Task brief:
The answer should be a number alone: the count of lines in the listing below that include "Jēkabpilī".

Listed entries:

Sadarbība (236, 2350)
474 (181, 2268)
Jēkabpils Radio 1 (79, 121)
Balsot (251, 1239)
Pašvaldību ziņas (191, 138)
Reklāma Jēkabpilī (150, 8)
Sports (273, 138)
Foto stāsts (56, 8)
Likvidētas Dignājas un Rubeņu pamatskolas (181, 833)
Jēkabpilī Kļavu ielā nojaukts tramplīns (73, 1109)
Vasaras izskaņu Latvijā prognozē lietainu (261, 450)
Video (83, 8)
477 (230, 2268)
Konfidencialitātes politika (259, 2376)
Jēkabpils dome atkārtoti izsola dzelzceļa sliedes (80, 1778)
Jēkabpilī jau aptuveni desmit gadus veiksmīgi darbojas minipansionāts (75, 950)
* * *
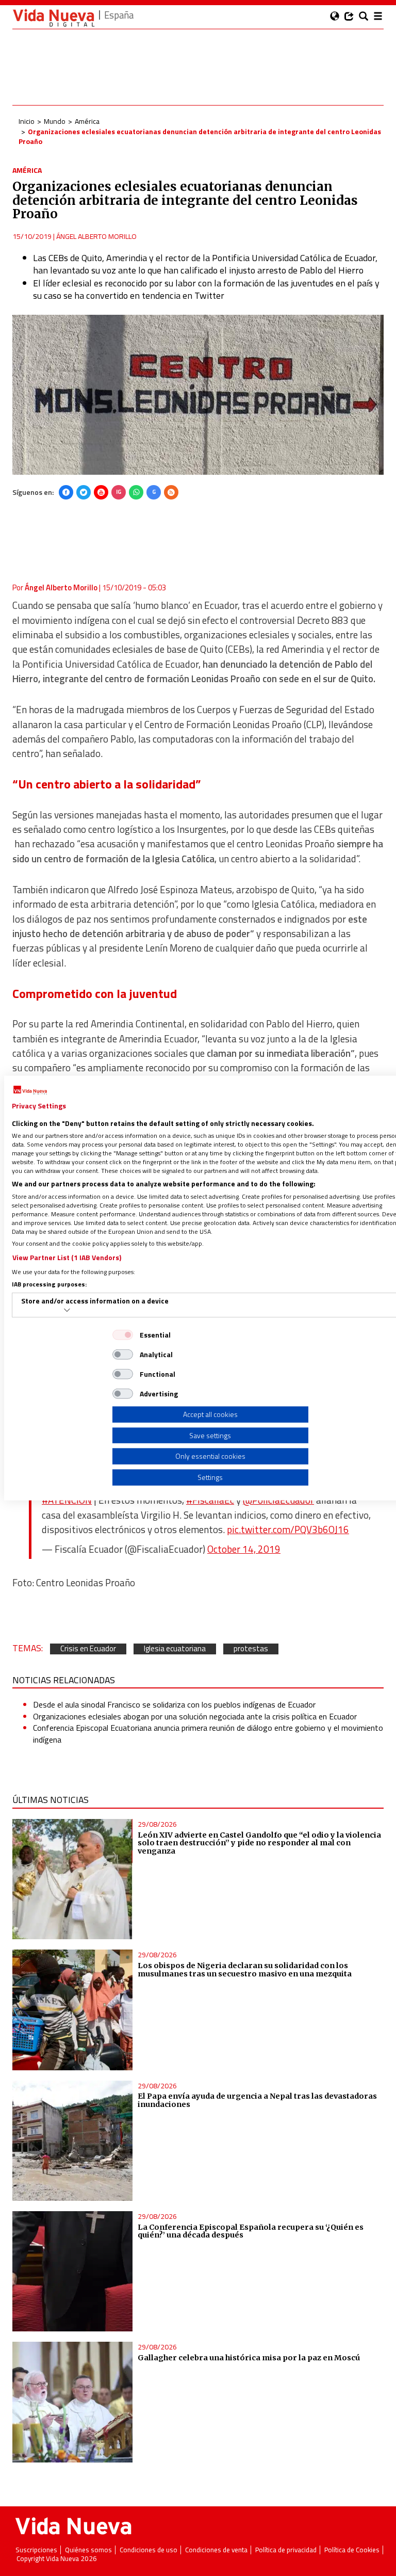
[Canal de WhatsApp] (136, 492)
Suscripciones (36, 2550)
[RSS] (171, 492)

Solution to this problem:
3